Pretoria - The SACP will fight the release of Janusz Walus tooth and nail. 

SACP spokesperson Alex Mashilo said their position had not changed and they will fight parole. “We remain firm that he has to remain in jail. Nothing will divert us from this. This has been a long and emotional journey for the SACP and the Hani family. They lost a father and husband and the SACP has lost a leader.”

“Our stance from the start was that we want a full disclosure of the truth. We believe he does not deserve to be released. He is an unrepentant murderer.” 

Chris Hani’s killer is expected to know by January next year whether he will be placed on parole.

The Gauteng High Court, Pretoria, threw the ball back into the hands of Justice Minister Michael Masutha. This will be the third time that the minister had to reconsider parole for Walus. On each of the previous occasions, he refused parole.

Judge Selby Baqwa on Thursday reviewed and set aside the latest refusal by the minister to place the 63-year-old Walus on Parole.
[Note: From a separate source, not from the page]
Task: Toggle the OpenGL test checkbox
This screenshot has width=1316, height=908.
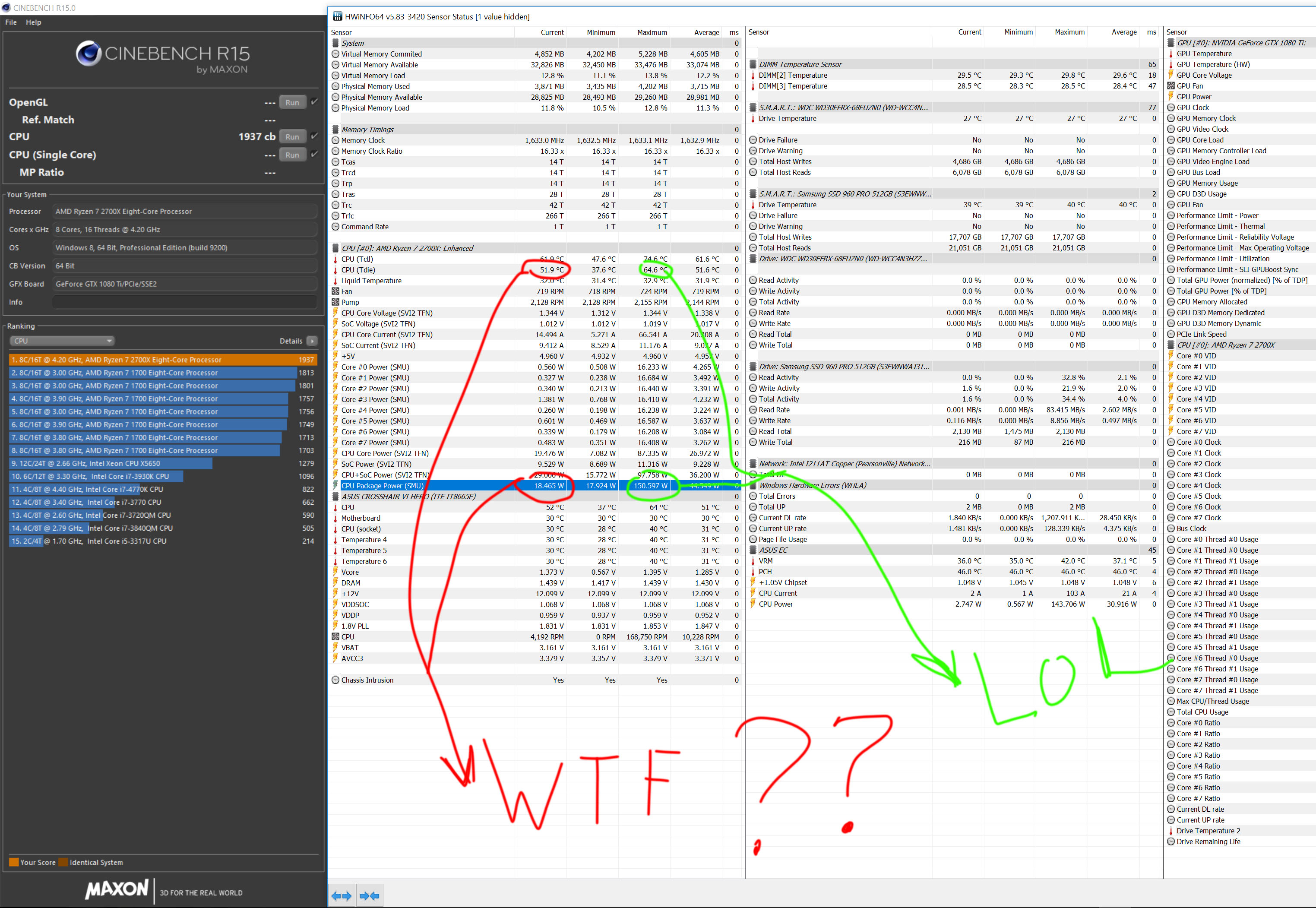Action: coord(314,102)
He referred the matter back to the minister and said Masutha must, within 120 days of this order, reconsider parole.

The judge further ordered that Masutha had to make his decision after Walus was given the opportunity to respond to a previous report by the Parole Board, in which it was, among others, stated that Walus regretted Hani the husband and father, but that he did not regret that he had shot Hani the communist. 

The report also stated that Walus had not completed certain recommended courses in jail, while Walus in fact, did provide proof that he had completed these courses. It was on strength of this report that the minister refused parole.

Walus was given 30 days by Judge Baqwa to respond to the report, while the SACP and Limpho Hani has 30 days to comment on Walus’ responses. 

Walus’ lawyer, Julian Knight, meanwhile said it was frustrating that the ball was being kicked backed to the minister all the time. “I am happy on the one hand that we won and the matter is referred back to the minister. But on the other hand, it is like a merry-go-round. This is the third time that the minister had to decide on Walus’ parole.” 

Knight said the consequence of this judgment is that each offender who applied for parole, now has the opportunity of making representations following negative findings by the parole board, which resulted in a refusal of parole. 

In this case, the judge said Walus had to be given the opportunity to counter the negative findings before the matter went to the minister for the final say.